▶ Aufgabe 1
Gib aus dem Interview über Mehrgewicht im Sommer den Abschnitt von „Liebe Nora, es“ bis einschließlich „und heute beschreiben?“ wortgetreu aus.
▶ Aufgabe 2
Setze das Interview über Mehrgewicht im Sommer im Anschluss an seinen letzten Satz fort.

──────── Übungstext

Viele dickere Menschen fürchten, sie würden angestarrt und ausgelacht, sie schämen sich für ihren Körper und ziehen sich mehr und mehr zurück. Auch unsere Leserin Nora ist mehrgewichtig und auch für sie ist der Sommer keine leichte Jahreszeit. Während andere Menschen in Shorts und Tops den Temperaturen trotzen, schwitzt und leidet sie in warmer Kleidung. Wir haben mit ihr darüber gesprochen.

Liebe Nora, es ist Sommer und heiß. Du selbst bist mehrgewichtig, wie geht es dir gerade in dieser Jahreszeit?

Das kommt sehr auf meine allgemeine Tagesverfassung an. Ich bin ein Mensch, dem sehr schnell viel zu warm ist und aufgrund meines Gewichts ziehe ich keine luftige Kleidung kann. Bei der Hitze und wegen des Schwitzens schäme ich mich extrem für meinen Körper. Dass ich auch an Depressionen leide, macht das Ganze natürlich nicht leichter.

Was wiegst du bei welcher Größe und seit wann bist du mehrgewichtig?

Ich bin 156 cm groß und wiege knapp 84 Kilo. Ich hatte in der Schwangerschaft viel zugenommen, dann durch die Trennung ordentlich abgenommen. Durch meine psychische Erkrankung steigt nun seit einem 3/4 Jahr mein Gewicht stetig.

Wie würdest du das Essverhalten in deiner Herkunftsfamilie und heute beschreiben?

In meiner Familie wurde eigentlich normal gegessen. Es gab immer abwechslungsreiches Essen und auch oft Salate. Seit meinem Auszug zu Hause esse ich aber kaum noch Obst und Gemüse, ich bereite es mir nicht mehr nur für mich selbst zu. Außerdem bin ich auch ein extremer Stress-Esser.

Wie fühlst du dich im Sommer in Badeklamotten?

Ich fühle mich unwohl und hässlich, ich schäme mich für meinen Körper. Ich verurteile leider selbst dickere Menschen und daher denke ich dann auch über mich selbst so schlecht. Ich denke mir oft, mich wird eh niemand ansehen, weil ich so dick bin.

────────────────
──────── Bereitgestelltes Material

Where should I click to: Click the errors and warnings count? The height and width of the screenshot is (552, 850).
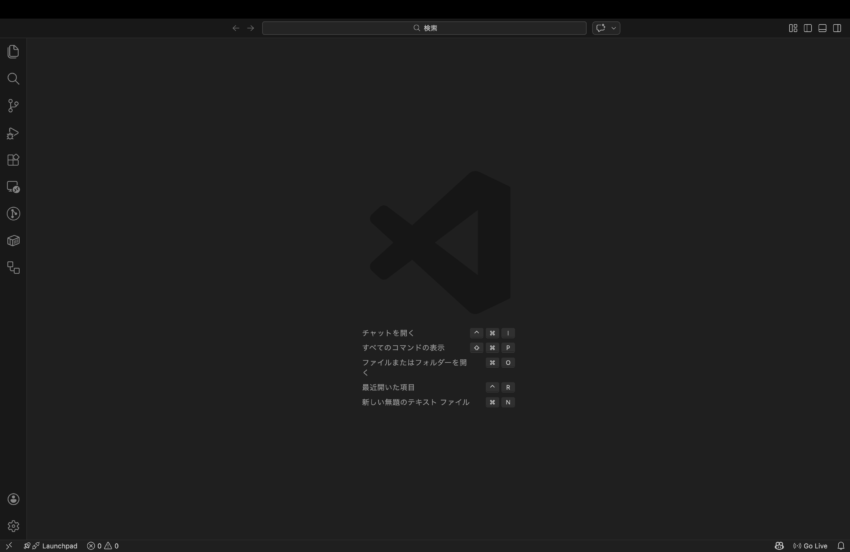[x=102, y=546]
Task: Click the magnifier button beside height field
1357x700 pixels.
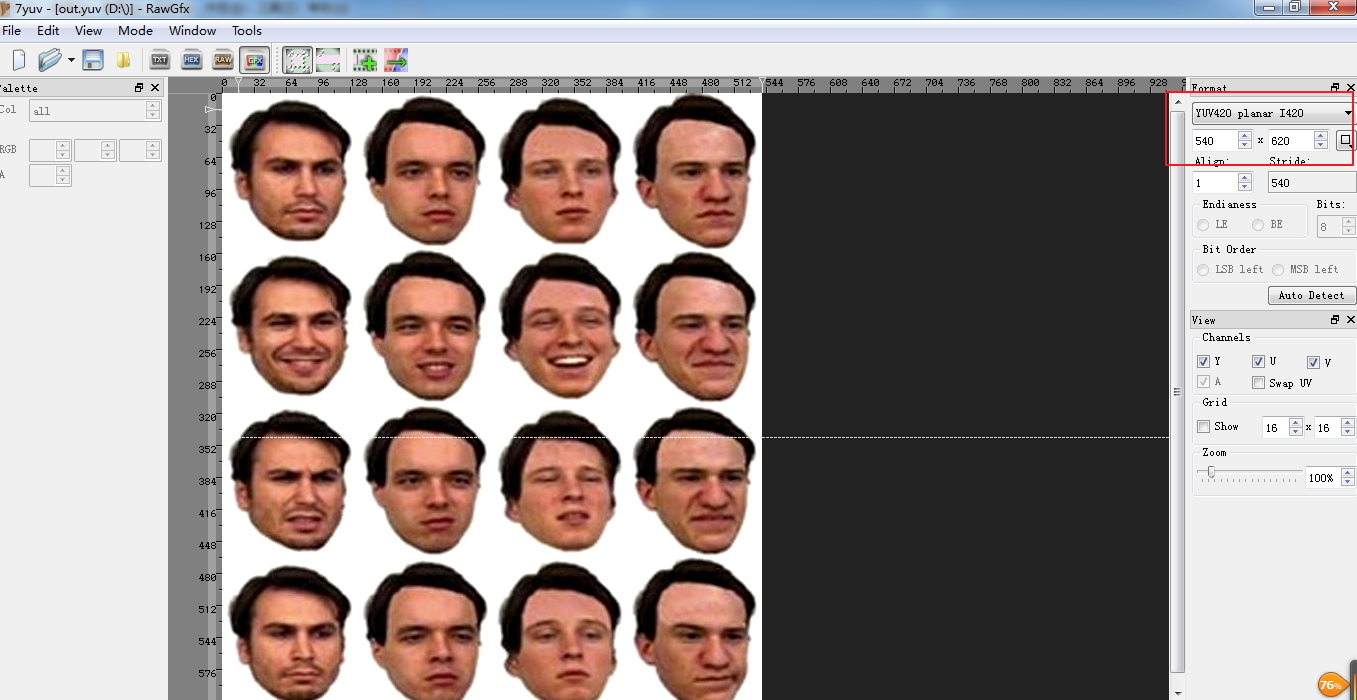Action: [x=1346, y=141]
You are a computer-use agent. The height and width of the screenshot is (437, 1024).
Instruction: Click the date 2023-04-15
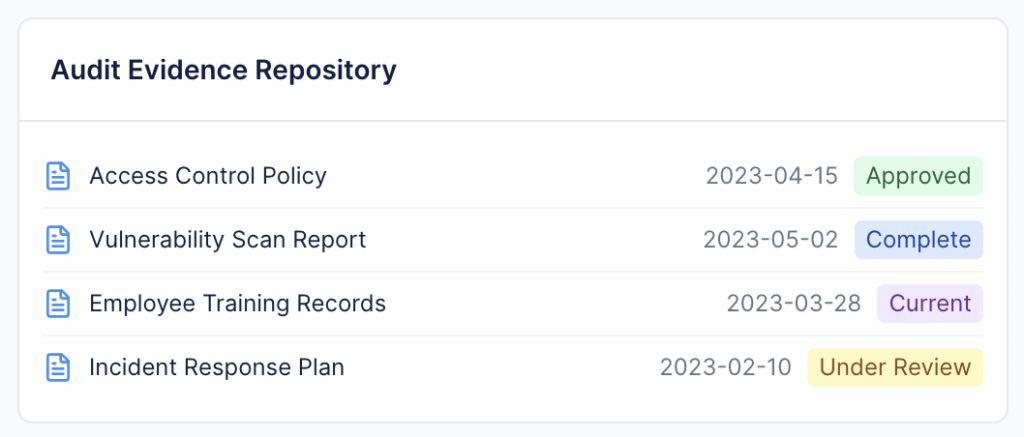point(772,176)
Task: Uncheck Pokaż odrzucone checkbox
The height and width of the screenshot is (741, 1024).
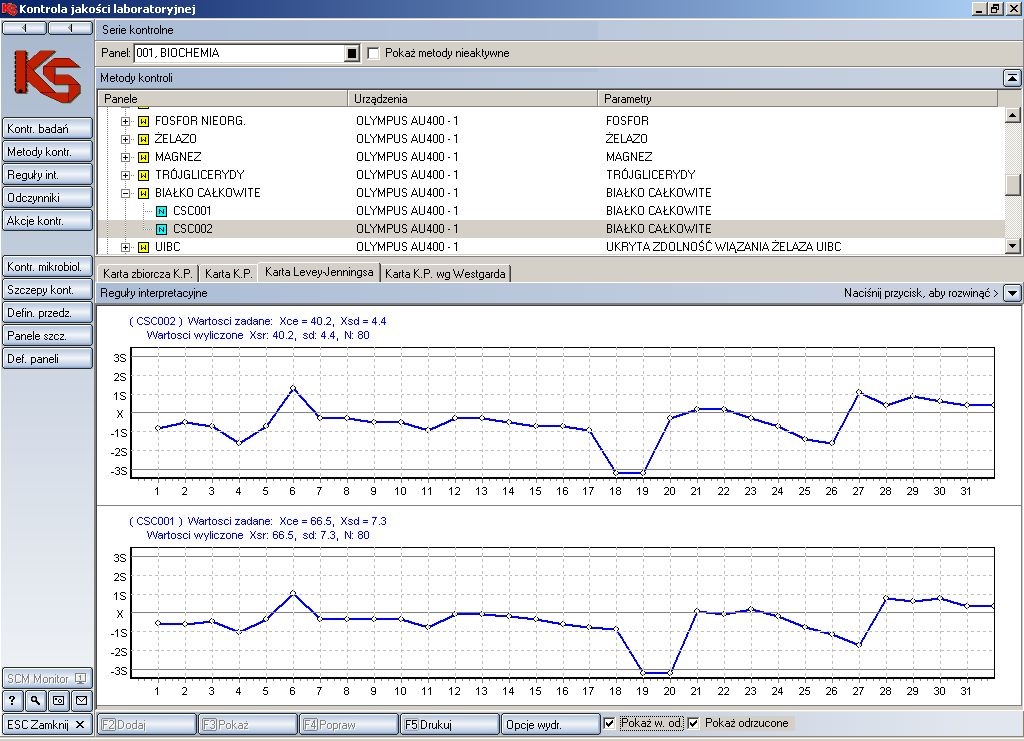Action: pyautogui.click(x=694, y=724)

────────────────

▶ Ergebnis 1
Liebe Nora, es ist Sommer und heiß. Du selbst bist mehrgewichtig, wie geht es dir gerade in dieser Jahreszeit?

Das kommt sehr auf meine allgemeine Tagesverfassung an. Ich bin ein Mensch, dem sehr schnell viel zu warm ist und aufgrund meines Gewichts ziehe ich keine luftige Kleidung kann. Bei der Hitze und wegen des Schwitzens schäme ich mich extrem für meinen Körper. Dass ich auch an Depressionen leide, macht das Ganze natürlich nicht leichter.

Was wiegst du bei welcher Größe und seit wann bist du mehrgewichtig?

Ich bin 156 cm groß und wiege knapp 84 Kilo. Ich hatte in der Schwangerschaft viel zugenommen, dann durch die Trennung ordentlich abgenommen. Durch meine psychische Erkrankung steigt nun seit einem 3/4 Jahr mein Gewicht stetig.

Wie würdest du das Essverhalten in deiner Herkunftsfamilie und heute beschreiben?

▶ Ergebnis 2
Gibt es etwas, was du aufgrund deines Gewichts nur selten oder nie machst?

Schöne Kleidung tragen. Ich habe früher gerne sehr körperbetonte Sachen getragen, immer Kleidergröße XS gehabt. Ich würde so gerne schöne Kleider anziehen, schicke Alltagskleidung. Aber das mache ich nie, weil ich mir einfach nicht gefalle.

Wenn du in den Spiegel schaust, wie siehst du dich selbst?

Ich sehe mich als hässlich und fett. Ich sehe nichts, was attraktiv ist.

Gibt es wirklich nichts, was du schön an dir selbst findest?

Manchmal mag ich meine Augen sehr gerne, wenn ich mich geschminkt habe.

War dein Gewicht auch Thema in deinen Beziehungen?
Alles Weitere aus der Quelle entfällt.